» Supplied records
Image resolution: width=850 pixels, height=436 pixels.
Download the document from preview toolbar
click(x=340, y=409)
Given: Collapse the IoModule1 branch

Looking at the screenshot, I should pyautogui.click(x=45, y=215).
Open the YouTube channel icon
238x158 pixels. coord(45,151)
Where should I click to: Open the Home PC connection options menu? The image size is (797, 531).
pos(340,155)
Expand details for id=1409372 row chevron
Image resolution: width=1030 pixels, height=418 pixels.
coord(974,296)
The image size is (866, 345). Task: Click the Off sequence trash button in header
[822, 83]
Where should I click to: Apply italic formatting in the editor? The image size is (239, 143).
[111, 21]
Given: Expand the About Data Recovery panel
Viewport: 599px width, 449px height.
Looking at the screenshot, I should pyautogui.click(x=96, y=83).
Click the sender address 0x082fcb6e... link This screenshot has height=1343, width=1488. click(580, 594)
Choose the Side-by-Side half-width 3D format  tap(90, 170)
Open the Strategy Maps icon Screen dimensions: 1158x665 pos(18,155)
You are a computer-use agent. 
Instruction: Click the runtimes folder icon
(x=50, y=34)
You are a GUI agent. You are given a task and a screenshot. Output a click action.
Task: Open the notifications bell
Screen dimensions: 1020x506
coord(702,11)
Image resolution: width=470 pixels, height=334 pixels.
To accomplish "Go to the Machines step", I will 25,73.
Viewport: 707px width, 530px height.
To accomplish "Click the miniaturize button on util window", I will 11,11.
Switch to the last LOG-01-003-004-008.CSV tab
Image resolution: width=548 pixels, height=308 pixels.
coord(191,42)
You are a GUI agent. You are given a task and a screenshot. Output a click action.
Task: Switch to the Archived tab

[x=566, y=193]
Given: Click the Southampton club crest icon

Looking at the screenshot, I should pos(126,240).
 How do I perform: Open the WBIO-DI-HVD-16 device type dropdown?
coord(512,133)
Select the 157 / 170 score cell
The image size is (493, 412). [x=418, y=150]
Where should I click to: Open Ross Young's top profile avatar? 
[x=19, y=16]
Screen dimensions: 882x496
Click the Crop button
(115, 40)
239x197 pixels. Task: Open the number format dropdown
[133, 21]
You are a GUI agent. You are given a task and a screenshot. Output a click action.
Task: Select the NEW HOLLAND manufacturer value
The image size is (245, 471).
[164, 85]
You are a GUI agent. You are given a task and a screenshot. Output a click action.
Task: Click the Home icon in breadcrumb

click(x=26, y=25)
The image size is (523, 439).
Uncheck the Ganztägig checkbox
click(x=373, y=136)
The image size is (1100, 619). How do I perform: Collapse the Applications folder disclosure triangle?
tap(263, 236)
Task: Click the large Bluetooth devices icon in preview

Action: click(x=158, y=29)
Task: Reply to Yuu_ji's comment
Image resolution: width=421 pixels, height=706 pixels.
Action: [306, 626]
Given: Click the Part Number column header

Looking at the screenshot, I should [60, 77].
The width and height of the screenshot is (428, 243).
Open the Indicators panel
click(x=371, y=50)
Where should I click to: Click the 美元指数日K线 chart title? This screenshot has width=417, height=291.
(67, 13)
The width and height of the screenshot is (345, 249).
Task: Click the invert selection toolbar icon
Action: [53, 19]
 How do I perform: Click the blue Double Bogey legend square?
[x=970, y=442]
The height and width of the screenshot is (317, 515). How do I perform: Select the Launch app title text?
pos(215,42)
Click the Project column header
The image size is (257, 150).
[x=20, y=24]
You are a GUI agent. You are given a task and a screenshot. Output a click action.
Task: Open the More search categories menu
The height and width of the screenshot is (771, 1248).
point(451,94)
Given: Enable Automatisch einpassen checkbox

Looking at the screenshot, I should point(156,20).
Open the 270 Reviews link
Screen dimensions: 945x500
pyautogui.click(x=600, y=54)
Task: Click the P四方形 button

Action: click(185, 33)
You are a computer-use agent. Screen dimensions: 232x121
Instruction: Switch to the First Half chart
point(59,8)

» Problem statement
Filter the entries above and keep only the lines with the word "Expand".

» The answer
Expand details for id=1409372 row chevron
Given: Expand the About Data Recovery panel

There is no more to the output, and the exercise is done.